▶ REQUIREMENT: Select every line below that contains the string "agent", and copy each of those lines in full.

(Element lookup records)
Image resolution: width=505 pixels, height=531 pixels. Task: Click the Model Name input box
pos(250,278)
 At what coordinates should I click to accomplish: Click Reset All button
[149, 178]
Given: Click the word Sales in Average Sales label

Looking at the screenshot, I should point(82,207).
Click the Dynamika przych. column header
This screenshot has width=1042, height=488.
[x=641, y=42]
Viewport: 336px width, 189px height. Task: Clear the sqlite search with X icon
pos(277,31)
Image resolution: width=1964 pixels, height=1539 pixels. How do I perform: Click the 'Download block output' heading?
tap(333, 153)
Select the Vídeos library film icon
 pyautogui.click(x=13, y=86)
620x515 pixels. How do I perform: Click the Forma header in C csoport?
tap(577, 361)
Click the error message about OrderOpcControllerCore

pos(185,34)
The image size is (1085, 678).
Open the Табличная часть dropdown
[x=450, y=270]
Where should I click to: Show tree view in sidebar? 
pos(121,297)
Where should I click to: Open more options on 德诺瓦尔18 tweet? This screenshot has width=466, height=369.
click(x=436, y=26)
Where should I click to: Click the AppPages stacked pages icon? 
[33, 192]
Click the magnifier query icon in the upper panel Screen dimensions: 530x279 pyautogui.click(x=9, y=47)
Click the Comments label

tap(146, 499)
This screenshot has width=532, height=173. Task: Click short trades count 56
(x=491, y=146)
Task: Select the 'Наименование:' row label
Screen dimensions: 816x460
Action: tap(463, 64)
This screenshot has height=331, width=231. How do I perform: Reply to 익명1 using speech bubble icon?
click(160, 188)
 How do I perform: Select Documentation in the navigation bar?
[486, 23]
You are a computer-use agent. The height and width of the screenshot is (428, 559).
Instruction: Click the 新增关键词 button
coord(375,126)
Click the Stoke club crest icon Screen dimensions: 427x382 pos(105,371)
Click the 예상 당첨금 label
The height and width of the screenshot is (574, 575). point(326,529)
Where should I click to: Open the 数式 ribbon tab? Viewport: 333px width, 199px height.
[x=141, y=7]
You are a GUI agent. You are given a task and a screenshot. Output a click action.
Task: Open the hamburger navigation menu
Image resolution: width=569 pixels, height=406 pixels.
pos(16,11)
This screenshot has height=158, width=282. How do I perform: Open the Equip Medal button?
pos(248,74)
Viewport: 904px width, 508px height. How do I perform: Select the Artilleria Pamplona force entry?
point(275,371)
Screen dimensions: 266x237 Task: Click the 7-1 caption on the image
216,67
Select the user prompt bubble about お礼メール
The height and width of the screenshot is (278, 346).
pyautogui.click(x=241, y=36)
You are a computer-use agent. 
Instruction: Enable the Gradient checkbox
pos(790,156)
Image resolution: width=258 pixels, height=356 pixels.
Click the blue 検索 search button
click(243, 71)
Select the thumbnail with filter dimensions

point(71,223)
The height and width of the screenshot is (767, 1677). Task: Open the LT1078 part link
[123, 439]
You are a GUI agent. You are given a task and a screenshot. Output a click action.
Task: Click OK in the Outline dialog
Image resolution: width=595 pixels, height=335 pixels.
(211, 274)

▶ SOLVED PROBLEM:
You are a computer-use agent. The height and width of the screenshot is (428, 559).
You are a GUI agent. You are given a task and a screenshot. Output a click action.
You are a computer-use agent. 
You are a GUI agent. You are given a task and a screenshot. Output a click action.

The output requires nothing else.